======== Excerpt ========

Gustav already has killed 78 people in the Caribbean and the U.S. National Hurricane Center in Miami said it could strengthen even more after hitting Cuba and entering the warm Gulf of Mexico on a projected course for the Katrina-battered U.S. coast.
Cuba grounded all national airline fights, though planes bound for international destinations were still taking off at Havana's Jose Marti International Airport. Authorities also canceled all buses and trains to and from the capital, as well as ferry and air service to the Isla de Juventud, the outlying Cuban island-province next in Gustav's path.
Heavy winds had already felled mango and almond trees and were shaking the roofs of buildings in the province, said Ofilia Hernandez, who answered a community telephone near downtown Nueva Gerona, Isla de la Juventud's largest city.
"Everyone's at home. It's getting very ugly," she said. "All night last night there was wind, but not like now. Now it's very strong. Things are starting to fall down."
The government's AIN news agency said officials were evacuating some 190,000 people from low-lying parts of tobacco-rich Pinar del Rio province on the western tip of Cuba's main island. AIN reported that 50,000 already had been evacuated further east.
Stiff winds whipped intermittent rains across Havana, where police officers in blue and orange rain coats supervised workers removing stones, tree branches and other debris from the storied beachfront Malecon, as angry waves crashed against the sea wall below.

======== Listed records ========

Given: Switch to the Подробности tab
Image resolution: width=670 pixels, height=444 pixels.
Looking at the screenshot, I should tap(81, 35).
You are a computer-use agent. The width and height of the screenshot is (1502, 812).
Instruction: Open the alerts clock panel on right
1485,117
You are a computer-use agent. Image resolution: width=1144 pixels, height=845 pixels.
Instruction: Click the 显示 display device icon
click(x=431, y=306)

========
======== Listed records ========

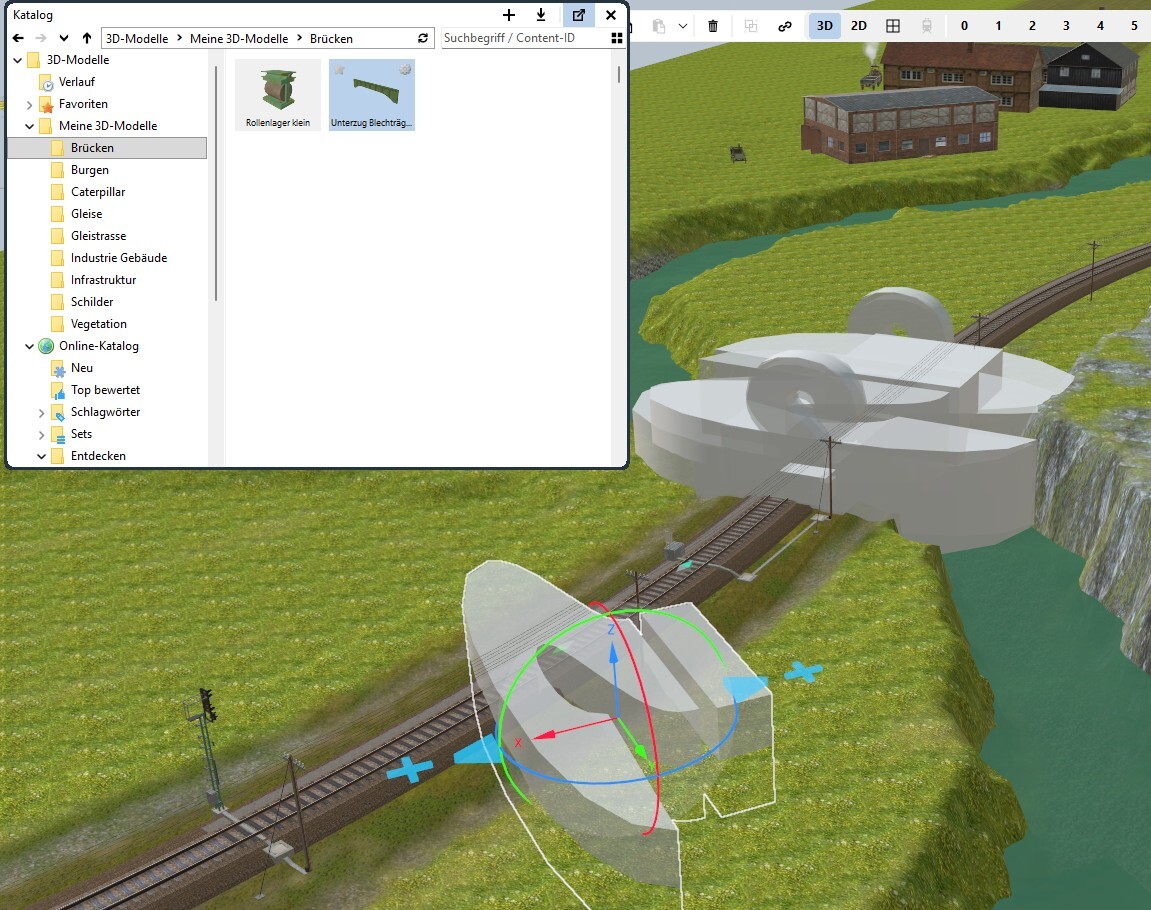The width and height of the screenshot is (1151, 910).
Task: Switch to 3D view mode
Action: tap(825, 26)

========
======== Listed records ========

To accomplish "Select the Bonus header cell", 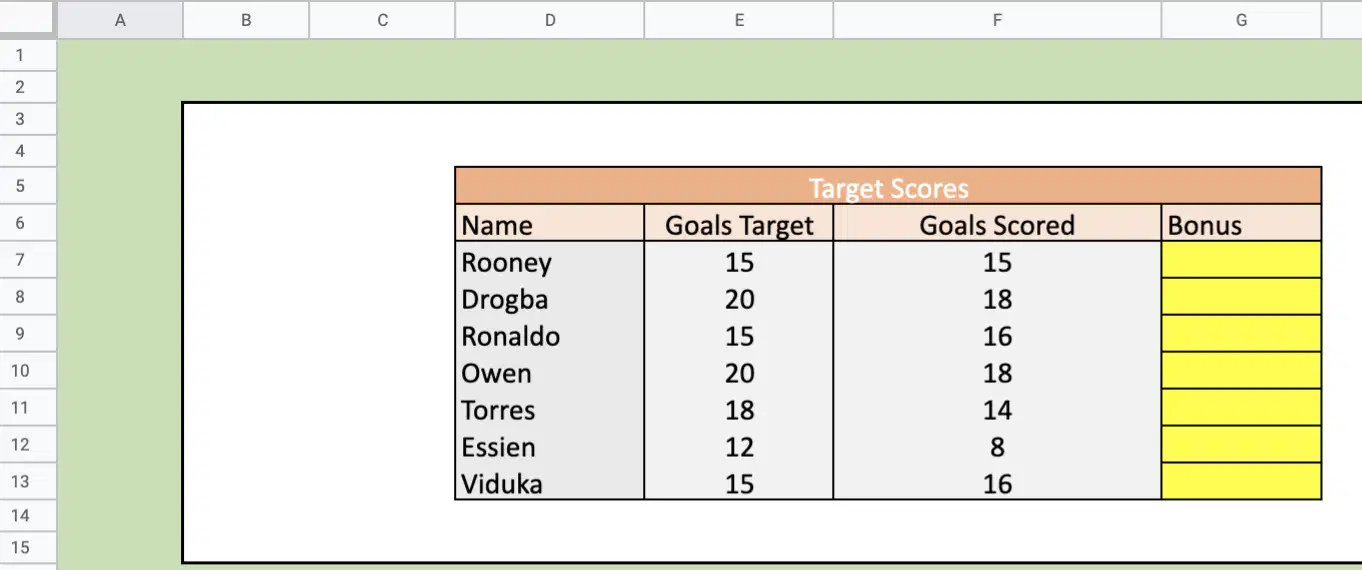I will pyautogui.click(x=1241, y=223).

========

Tasks and exercises
#1 In the Gustav excerpt, how many people did the AIN news agency say officials were evacuating from Pinar del Rio province?
#2 Rewrite everything in the Gustav excerpt from "Heavy winds had" down to "Juventud's largest city.", putting "banana" in place of "mango".

Task-by-task answers
#1 Some 190,000 people.

#2
Heavy winds had already felled banana and almond trees and were shaking the roofs of buildings in the province, said Ofilia Hernandez, who answered a community telephone near downtown Nueva Gerona, Isla de la Juventud's largest city.